Your task — Your answer should be the exact lines of the data below from the one containing "Click the Calamari logo in header" through the one containing "Task: Tap the 5 key"; please include nothing else.

╭─ Records provided

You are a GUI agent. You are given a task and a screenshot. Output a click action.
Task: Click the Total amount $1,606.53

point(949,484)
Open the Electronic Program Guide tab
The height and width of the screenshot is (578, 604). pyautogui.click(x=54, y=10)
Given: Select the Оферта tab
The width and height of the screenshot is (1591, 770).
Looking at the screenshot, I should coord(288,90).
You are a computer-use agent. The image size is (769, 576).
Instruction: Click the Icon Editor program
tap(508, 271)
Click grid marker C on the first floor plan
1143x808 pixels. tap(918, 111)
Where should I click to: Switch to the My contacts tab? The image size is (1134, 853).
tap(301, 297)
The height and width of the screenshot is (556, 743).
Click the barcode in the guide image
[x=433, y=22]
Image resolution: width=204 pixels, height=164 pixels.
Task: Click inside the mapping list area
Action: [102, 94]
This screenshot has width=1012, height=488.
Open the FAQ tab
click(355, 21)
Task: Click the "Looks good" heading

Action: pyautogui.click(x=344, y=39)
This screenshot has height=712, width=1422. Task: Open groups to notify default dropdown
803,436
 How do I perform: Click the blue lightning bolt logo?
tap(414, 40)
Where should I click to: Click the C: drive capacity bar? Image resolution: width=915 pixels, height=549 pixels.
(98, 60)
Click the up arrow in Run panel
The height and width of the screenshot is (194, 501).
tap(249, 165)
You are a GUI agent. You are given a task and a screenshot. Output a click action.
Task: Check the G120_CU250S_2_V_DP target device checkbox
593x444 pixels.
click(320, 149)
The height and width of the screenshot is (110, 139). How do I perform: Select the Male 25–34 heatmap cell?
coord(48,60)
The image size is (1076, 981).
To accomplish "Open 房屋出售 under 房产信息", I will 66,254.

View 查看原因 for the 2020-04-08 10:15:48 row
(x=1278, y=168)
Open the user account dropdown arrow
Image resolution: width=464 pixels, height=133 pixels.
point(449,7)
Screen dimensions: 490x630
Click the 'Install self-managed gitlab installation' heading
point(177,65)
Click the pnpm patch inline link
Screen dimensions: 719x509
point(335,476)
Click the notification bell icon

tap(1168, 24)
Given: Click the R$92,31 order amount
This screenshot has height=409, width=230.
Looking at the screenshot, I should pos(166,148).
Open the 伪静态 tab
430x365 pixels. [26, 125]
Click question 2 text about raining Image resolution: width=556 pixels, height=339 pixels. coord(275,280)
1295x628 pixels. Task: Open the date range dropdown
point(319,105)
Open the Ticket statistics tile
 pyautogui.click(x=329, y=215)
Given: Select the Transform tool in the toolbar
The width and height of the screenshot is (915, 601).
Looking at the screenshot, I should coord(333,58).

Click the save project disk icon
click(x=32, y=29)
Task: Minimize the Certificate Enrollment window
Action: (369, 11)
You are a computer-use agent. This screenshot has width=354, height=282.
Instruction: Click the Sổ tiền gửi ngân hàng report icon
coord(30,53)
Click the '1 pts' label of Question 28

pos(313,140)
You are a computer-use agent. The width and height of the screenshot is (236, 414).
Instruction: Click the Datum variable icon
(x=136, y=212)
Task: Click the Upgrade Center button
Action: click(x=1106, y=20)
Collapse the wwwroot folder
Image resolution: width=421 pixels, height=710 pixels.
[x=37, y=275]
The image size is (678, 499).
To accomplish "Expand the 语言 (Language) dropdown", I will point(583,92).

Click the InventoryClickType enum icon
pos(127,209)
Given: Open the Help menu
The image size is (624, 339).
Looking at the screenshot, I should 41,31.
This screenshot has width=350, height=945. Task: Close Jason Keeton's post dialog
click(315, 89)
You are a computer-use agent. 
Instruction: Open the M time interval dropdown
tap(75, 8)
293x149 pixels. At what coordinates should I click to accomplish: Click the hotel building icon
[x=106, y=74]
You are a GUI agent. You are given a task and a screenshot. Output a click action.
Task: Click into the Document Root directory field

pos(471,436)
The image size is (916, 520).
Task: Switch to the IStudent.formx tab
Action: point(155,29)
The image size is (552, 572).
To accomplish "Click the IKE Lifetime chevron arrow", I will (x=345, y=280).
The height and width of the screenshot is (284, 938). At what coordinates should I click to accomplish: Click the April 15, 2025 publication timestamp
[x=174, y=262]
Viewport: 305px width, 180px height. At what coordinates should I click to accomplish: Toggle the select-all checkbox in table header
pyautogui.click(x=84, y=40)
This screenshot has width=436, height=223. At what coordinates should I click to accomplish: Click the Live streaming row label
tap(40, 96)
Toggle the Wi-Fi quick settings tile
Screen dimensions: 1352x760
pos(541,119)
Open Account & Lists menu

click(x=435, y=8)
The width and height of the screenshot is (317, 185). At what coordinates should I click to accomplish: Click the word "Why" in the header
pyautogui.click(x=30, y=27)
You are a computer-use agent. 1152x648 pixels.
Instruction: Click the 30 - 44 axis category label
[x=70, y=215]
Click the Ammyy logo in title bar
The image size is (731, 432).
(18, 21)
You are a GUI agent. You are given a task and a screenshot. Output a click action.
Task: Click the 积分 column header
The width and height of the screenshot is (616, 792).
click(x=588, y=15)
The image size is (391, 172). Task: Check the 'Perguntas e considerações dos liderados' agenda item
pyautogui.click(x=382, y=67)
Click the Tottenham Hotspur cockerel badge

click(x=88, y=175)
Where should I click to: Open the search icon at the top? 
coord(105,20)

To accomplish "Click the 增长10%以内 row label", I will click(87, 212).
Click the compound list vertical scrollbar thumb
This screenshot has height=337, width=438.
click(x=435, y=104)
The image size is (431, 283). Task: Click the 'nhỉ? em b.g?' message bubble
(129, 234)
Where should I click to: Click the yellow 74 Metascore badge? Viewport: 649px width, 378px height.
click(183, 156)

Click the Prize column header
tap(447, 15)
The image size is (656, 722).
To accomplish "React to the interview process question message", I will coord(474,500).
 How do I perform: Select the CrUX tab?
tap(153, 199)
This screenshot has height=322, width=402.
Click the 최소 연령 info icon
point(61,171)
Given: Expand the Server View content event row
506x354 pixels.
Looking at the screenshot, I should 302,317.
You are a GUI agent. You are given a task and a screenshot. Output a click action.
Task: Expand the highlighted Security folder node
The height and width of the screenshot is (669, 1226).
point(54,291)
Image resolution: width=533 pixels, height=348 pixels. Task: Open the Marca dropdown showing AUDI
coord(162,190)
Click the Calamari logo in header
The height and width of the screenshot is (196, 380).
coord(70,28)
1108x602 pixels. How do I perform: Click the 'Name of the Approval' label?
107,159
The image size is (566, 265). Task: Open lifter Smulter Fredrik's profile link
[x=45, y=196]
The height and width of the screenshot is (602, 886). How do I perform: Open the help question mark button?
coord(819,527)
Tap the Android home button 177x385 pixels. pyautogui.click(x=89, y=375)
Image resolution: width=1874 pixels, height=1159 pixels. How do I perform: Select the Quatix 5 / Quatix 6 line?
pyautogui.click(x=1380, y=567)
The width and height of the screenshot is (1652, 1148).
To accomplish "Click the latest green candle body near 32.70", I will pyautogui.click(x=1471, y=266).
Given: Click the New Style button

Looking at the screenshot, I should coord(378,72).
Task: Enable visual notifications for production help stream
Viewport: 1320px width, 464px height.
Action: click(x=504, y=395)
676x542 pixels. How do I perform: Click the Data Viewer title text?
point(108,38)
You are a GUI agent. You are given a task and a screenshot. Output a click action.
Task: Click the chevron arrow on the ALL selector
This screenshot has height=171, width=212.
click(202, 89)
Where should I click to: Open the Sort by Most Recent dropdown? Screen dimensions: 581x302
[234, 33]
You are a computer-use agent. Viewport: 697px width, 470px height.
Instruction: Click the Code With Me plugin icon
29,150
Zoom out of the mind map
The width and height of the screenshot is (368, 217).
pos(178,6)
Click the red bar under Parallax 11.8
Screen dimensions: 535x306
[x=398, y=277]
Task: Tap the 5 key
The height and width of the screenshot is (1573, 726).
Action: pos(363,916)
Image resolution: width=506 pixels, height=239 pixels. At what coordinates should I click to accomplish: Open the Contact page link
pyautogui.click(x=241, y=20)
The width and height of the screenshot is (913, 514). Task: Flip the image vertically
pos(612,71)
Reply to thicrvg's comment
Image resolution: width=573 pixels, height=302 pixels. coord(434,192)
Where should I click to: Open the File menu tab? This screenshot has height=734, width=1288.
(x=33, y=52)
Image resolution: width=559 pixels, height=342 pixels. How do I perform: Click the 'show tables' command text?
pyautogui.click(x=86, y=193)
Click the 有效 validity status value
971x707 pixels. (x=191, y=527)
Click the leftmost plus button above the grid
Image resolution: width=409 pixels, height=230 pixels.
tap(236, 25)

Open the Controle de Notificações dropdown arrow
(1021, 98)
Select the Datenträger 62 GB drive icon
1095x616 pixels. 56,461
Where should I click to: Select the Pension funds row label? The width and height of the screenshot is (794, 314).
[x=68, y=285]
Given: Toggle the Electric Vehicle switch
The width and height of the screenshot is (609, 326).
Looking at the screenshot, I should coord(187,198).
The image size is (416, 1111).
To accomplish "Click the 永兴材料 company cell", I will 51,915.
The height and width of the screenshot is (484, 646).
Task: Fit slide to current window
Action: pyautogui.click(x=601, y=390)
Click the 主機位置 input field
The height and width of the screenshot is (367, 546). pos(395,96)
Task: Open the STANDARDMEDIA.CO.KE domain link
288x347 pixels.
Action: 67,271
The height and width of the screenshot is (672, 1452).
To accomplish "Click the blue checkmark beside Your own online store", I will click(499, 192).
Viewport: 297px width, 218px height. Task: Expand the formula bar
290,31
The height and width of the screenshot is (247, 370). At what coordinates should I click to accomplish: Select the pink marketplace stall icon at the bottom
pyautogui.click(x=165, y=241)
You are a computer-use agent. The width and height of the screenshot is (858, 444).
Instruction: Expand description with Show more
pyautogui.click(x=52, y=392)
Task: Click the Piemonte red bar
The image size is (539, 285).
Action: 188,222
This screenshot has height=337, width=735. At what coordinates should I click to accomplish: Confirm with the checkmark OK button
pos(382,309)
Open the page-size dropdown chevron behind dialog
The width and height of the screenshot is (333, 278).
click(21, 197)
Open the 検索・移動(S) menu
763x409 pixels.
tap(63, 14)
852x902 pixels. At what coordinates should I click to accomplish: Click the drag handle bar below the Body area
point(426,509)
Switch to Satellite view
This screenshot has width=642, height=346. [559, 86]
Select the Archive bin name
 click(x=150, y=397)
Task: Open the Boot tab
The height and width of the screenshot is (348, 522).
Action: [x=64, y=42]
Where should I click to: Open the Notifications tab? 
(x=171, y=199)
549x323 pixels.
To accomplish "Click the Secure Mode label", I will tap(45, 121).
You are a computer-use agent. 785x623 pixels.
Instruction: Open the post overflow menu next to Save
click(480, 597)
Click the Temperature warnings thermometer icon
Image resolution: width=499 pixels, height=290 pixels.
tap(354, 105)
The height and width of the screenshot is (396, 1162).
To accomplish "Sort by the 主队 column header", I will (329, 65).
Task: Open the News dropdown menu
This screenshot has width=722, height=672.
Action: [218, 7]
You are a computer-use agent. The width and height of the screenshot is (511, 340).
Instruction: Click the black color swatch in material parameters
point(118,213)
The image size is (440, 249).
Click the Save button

╰─

Completed task —
Click the Calamari logo in header
The height and width of the screenshot is (196, 380).
coord(70,28)
1108x602 pixels. How do I perform: Click the 'Name of the Approval' label?
107,159
The image size is (566, 265). Task: Open lifter Smulter Fredrik's profile link
[x=45, y=196]
The height and width of the screenshot is (602, 886). How do I perform: Open the help question mark button?
coord(819,527)
Tap the Android home button 177x385 pixels. pyautogui.click(x=89, y=375)
Image resolution: width=1874 pixels, height=1159 pixels. How do I perform: Select the Quatix 5 / Quatix 6 line?
pyautogui.click(x=1380, y=567)
The width and height of the screenshot is (1652, 1148).
To accomplish "Click the latest green candle body near 32.70", I will pyautogui.click(x=1471, y=266).
Given: Click the New Style button

Looking at the screenshot, I should coord(378,72).
Task: Enable visual notifications for production help stream
Viewport: 1320px width, 464px height.
Action: click(x=504, y=395)
676x542 pixels. How do I perform: Click the Data Viewer title text?
point(108,38)
You are a GUI agent. You are given a task and a screenshot. Output a click action.
Task: Click the chevron arrow on the ALL selector
This screenshot has height=171, width=212.
click(202, 89)
Where should I click to: Open the Sort by Most Recent dropdown? Screen dimensions: 581x302
[234, 33]
You are a computer-use agent. Viewport: 697px width, 470px height.
Instruction: Click the Code With Me plugin icon
29,150
Zoom out of the mind map
The width and height of the screenshot is (368, 217).
pos(178,6)
Click the red bar under Parallax 11.8
Screen dimensions: 535x306
[x=398, y=277]
Task: Tap the 5 key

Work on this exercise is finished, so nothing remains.